Collected data
%%

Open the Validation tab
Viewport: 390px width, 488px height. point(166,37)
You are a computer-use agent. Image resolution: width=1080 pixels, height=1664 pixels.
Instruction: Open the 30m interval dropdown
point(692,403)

%%

WHAT THE EXERCISE ASKS: Copy out all of the records verbatim.

RESPONSE TO THE TASK:
Open the Validation tab
Viewport: 390px width, 488px height. point(166,37)
You are a computer-use agent. Image resolution: width=1080 pixels, height=1664 pixels.
Instruction: Open the 30m interval dropdown
point(692,403)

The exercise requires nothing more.